Sennen Cove RNLI volunteers thank local community following storm damage

Lifeboats News Release

The volunteer crew at Sennen Cove RNLI have expressed their heartfelt thanks to the local community for their support following the significant damage caused to the lifeboat station during Storm Eunice last week.

James Loveridge Photography

Sennen Cove RNLI roof damage during Storm Eunice last week.

And, as the clear-up continues, the RNLI is launching an appeal to help fund some of the repair work required to keep its volunteers safe and the lifeboats on service. The charity aims to raise £100,000 towards the cost of repairing the roof of the Sennen Cove lifeboat station.

During last Friday’s storm (18 February) the station sustained serious damage when the metal roof cladding blew off. Fortunately nobody was injured, and the station was evacuated and the lifeboat put on restricted service. The RNLI’s estates team worked hard with station volunteers to enable both Tamar and D class lifeboats to go back on service on Saturday afternoon, in time for the half term break.

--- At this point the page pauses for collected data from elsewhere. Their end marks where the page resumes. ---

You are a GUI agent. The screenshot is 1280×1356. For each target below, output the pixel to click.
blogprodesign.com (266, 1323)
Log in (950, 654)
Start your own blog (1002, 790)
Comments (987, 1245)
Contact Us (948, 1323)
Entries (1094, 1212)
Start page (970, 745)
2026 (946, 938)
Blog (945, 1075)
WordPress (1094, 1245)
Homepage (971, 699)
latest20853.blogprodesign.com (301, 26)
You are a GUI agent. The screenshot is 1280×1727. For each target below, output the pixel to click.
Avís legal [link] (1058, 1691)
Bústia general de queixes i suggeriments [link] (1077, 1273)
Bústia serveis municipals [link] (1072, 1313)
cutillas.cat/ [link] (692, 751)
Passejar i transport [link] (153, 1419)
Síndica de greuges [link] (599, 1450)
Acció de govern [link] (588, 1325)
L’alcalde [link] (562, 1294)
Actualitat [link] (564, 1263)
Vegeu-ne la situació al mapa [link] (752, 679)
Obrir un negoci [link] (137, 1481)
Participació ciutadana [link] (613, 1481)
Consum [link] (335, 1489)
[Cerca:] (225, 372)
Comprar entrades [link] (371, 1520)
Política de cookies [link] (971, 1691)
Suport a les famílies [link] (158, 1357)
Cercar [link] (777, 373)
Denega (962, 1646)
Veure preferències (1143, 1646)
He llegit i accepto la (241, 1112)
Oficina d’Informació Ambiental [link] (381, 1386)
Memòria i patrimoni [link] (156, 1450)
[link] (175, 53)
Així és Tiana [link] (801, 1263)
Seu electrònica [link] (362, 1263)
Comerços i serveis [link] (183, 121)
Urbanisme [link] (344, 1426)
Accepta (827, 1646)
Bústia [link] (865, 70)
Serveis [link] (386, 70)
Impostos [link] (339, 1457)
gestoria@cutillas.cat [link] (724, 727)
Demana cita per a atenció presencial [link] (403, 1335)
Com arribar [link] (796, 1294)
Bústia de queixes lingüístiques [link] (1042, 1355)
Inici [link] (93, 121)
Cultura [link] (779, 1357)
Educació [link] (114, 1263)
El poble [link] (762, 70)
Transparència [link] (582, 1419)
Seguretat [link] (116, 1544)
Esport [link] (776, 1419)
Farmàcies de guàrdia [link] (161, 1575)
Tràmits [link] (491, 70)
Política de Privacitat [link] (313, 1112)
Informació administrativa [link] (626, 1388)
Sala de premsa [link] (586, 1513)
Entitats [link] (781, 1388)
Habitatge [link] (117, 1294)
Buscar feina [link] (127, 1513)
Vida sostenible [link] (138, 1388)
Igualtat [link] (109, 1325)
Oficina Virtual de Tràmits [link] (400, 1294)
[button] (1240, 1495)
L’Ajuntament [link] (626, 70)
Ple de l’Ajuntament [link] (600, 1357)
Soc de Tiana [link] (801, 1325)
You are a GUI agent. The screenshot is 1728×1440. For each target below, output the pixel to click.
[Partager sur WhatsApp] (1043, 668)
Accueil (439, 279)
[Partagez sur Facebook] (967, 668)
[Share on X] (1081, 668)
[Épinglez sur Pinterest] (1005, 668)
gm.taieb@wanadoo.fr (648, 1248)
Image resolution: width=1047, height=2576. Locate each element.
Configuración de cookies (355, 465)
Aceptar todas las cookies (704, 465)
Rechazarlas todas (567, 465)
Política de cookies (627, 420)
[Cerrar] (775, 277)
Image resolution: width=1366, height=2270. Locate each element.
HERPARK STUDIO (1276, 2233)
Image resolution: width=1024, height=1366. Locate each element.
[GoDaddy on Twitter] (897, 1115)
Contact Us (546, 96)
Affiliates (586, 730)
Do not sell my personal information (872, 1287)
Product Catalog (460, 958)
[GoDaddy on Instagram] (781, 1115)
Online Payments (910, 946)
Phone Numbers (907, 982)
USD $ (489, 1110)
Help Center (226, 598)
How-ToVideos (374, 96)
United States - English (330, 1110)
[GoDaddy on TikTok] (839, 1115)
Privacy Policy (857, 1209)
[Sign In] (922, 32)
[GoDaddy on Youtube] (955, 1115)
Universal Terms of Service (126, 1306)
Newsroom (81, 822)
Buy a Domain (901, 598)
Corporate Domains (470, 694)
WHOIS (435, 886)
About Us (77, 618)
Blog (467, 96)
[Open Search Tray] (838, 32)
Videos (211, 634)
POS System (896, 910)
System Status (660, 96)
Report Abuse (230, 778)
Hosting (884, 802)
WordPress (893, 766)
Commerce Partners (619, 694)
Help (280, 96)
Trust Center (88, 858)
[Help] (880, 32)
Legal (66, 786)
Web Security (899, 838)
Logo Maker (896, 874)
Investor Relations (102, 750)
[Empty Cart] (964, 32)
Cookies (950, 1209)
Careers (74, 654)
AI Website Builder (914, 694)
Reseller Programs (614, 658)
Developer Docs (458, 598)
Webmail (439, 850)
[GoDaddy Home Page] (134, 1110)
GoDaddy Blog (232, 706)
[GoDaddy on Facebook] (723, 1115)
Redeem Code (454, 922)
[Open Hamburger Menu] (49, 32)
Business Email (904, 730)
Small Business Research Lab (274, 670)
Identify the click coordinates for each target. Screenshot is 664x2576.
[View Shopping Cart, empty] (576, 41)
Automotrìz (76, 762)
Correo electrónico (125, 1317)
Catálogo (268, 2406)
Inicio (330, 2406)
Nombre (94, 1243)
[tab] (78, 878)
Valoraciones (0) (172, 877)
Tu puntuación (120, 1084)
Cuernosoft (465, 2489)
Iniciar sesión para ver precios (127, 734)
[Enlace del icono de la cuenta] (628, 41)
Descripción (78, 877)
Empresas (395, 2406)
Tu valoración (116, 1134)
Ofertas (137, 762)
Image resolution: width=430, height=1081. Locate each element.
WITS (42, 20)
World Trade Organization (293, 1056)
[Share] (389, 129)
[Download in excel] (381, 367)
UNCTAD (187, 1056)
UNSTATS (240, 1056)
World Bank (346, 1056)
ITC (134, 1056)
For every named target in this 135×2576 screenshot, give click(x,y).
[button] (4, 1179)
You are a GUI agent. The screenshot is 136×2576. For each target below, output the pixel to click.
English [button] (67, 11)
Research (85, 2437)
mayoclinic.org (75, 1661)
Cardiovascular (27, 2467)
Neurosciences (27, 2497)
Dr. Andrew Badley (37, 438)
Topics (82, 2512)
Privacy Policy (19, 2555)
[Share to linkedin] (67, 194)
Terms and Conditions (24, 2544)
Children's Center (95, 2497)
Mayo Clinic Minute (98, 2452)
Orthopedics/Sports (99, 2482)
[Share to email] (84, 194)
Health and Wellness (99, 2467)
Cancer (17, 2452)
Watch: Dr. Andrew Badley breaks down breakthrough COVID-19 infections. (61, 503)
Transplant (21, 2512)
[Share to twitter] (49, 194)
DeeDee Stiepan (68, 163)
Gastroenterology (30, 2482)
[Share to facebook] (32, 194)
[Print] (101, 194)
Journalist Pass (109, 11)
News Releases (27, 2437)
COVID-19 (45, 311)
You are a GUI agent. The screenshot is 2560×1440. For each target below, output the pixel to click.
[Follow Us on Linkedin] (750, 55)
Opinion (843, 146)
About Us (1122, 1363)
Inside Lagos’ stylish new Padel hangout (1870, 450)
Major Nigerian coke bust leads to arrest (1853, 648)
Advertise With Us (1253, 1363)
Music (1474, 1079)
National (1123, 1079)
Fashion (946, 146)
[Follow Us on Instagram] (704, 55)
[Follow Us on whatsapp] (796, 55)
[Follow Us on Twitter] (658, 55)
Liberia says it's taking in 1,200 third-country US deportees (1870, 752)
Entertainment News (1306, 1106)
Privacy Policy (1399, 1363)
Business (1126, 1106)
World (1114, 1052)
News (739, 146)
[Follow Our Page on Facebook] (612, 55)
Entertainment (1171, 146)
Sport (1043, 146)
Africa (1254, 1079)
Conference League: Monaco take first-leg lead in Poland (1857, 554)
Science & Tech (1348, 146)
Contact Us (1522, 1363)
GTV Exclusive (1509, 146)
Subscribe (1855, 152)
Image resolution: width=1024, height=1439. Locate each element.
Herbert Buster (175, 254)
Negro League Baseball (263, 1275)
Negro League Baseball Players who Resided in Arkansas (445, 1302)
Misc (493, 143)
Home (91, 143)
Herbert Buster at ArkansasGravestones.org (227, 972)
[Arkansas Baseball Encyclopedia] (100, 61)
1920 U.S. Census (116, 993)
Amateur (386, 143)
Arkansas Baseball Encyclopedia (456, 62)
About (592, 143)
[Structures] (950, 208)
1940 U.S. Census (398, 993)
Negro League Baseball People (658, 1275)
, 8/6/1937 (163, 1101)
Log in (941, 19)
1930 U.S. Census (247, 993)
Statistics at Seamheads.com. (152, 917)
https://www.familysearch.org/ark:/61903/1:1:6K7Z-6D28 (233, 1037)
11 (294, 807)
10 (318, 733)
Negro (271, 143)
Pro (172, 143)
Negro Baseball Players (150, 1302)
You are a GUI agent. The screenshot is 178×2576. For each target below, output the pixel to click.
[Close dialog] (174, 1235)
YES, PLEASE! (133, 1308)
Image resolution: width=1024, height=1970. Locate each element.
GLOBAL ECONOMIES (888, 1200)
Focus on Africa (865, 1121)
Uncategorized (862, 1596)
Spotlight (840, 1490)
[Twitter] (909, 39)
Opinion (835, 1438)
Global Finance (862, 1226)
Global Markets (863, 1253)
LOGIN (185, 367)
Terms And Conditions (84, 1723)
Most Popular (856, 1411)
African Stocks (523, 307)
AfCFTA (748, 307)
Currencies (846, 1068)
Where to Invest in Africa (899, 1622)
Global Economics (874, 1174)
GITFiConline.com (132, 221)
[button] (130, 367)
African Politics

Ollie George, station coxswain at Sennen Cove RNLI, says: ‘Our lifeboat station has stood through many storms over the years being in such an exposed location on the Cornish coast. On Friday, I was inside the building at the time with my dad (Deputy Launch Authority Terry) and we couldn’t believe the roof had been blown off in a matter of seconds, it just goes to show how powerful the winds were during the storm and we are so thankful that no one was hurt.

‘In the aftermath, the response from the local community has been amazing, from the offers of help physically, to those offering support to raise money, and the staff within the RNLI working hard to get us back on service. The warmth and support we’ve received has been overwhelming and we are so grateful for everyone’s support during this time.’

This week a small tower of scaffold has been put up so the roof can be assessed thoroughly, when it has been safe to do so. Inspections are taking place this week to determine the best course of action to replace the roof as quickly and as cost effectively as possible.

The RNLI has launched a £100,000 fundraising appeal to help raise money towards repairs to the roof, through donations and fundraising events.

Dickon Berriman, RNLI Area Lifesaving Manager, explains: ‘The full extent of the damage is still being assessed and it will take time to get a clearer idea of how much the repairs will cost. We remain committed to providing a functioning boathouse for our volunteers and staff to keep them safe and keep our lifeboats on service.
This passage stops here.